You mentioned link to docs about Enums in TypeScript - I never read that doc, although worked with TS for quite a while on different projects :slight_smile: .

I don’t really think there’s much of a tradeoff. Enums can be used with very low complexity. As I said earlier, your imaginary type literal example could probably work with enums as well.

About the benefits you describe:

  • I’m not sure what you mean about missing equality. Could you elaborate?
  • I agree that the current situation having different variants for enum names is very confusing. I’d very much like to improve that. Overhauling the enum system would be possible when symbols are removed. I think there can be some simplifications. It would probably break some things, but I’m sure it would be worth it. I think that’s the place where we should start thinking about improving what’s already there instead of considering adding yet another concept.
  • Equality in specs should probably be made to work when there’s no symbol data type and symbol literals are required to be mapped to a enum type. Depending on the situation, this can happen through autocasting or require manual type annotation which I believe is necessary in TypeScript as well in certain cases.

Also it would save human memory, as there would be no need to read docs about Enums

But you would still need to read docs about literal types, wouldn’t you?

I would assume that TypeScript doesn’t have a high demand for enums, since they don’t exist in JavaScript. A major use case in Crystal where you need mappings to values is interfacing with C APIs.

So I guess my idea is to make enums easier to use and less confusing (think FOO, .foo?, :foo for referencing the same value), which would essentially end up similar to how you would use literal types (with symbol literals). The result could probably be something that fits what you suggest for literal types. Instead that it’s not literal types but enums, only similarly easy to use.

I’m not sure what you mean about missing equality. Could you elaborate?

I hit all of them in relatively simple project I did to learn Crystal, I didn’t looked for those issues specially.

require "spec"
require "json"

enum Color
  Red
  Blue
end

record Dress, color : Color do
  include JSON::Serializable
end

def buy_dress(color : Color)
  Dress.new color
end

dress = buy_dress :red       # Aha, Red and :red are the same things
p dress.to_json              # Surprise! { color: 0 }
p Color::Red == :red         # Surprise! false
case dress.color
when :red then p "good"
else           p "not good"  # Surprise! "not good"
end
dress.color.should eq :red   # Surprise! Fail

Depending on the situation, this can happen through autocasting or require manual type annotation which I believe is necessary in TypeScript as well in certain cases.

If you suggest a specific case I would gladly discuss it. But from my personal experience in TS I can hardly find any use for enums.

The result could probably be something that fits what you suggest for literal types. Instead that it’s not literal types but enums, only similarly easy to use.

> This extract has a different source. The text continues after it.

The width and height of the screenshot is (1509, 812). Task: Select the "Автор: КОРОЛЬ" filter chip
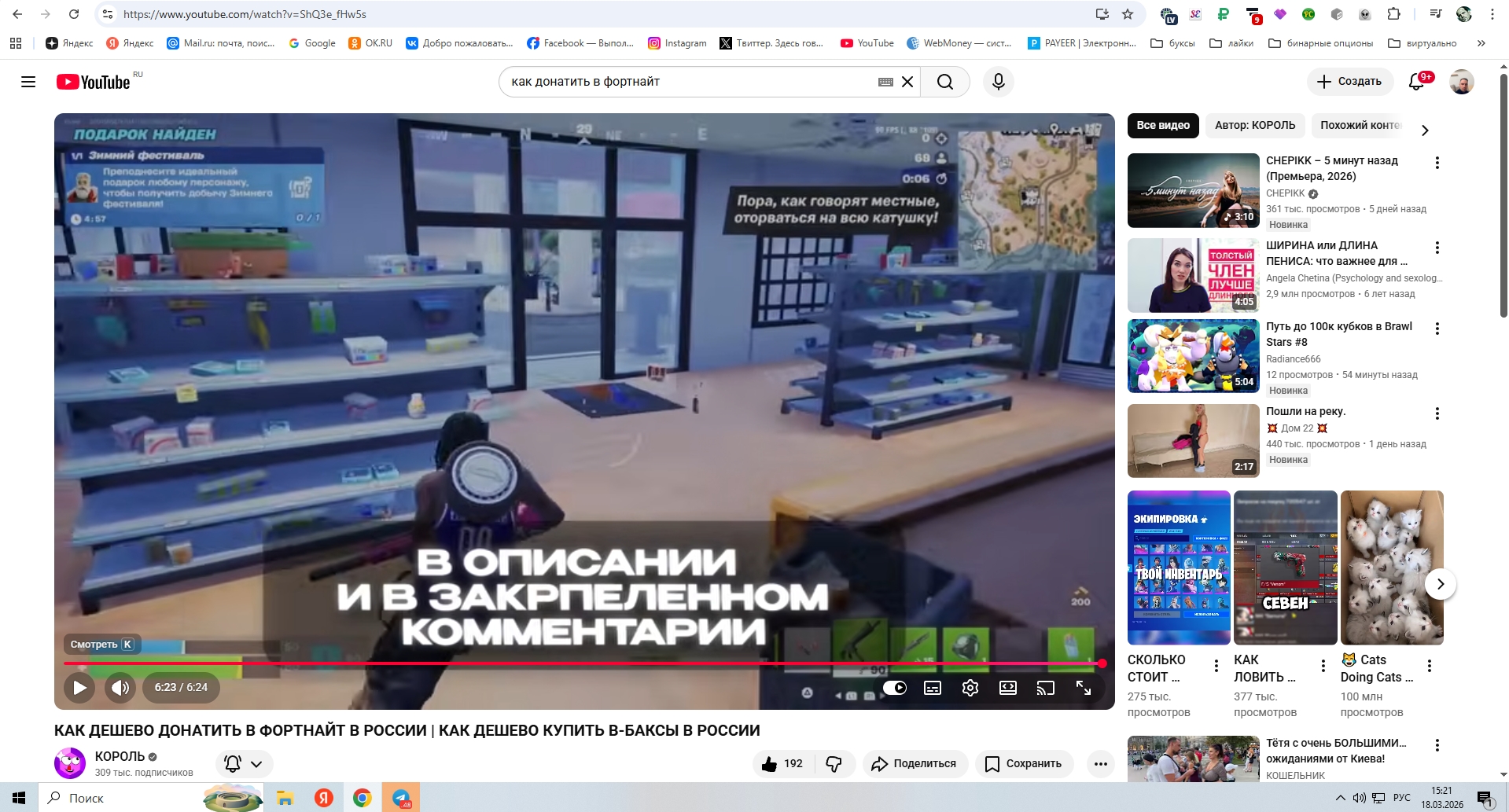(1254, 126)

I’m an user, and from user standpoint - details of internal implementation doesn’t matter. So for me any approach resolving those issues would be fine.

I personally would prefer to keep things uniform - and doing it as literal types (at least how it looks at the surface) - as this way would require minimal learning from users as alias Color = :red | :blue declaration would naturally blend with other type unions and feels intuitive.

Yes, autocasting of symbols to enums was a bad idea. I think we should remove that from the language.

But literal types can’t be implemented in Crystal. It would mean that each symbol has its own type. For example :foo would have the type :foo, not Symbol (though it could probably be a subclass of Symbol, or just a generic Symbol(:foo)). But imagine combining these symbols in multiple ways, you get an explotion on the number of union types.

I think the language should be dumbed down a lot. Remove autocasting (completely), make types in method arguments mandatory, etc.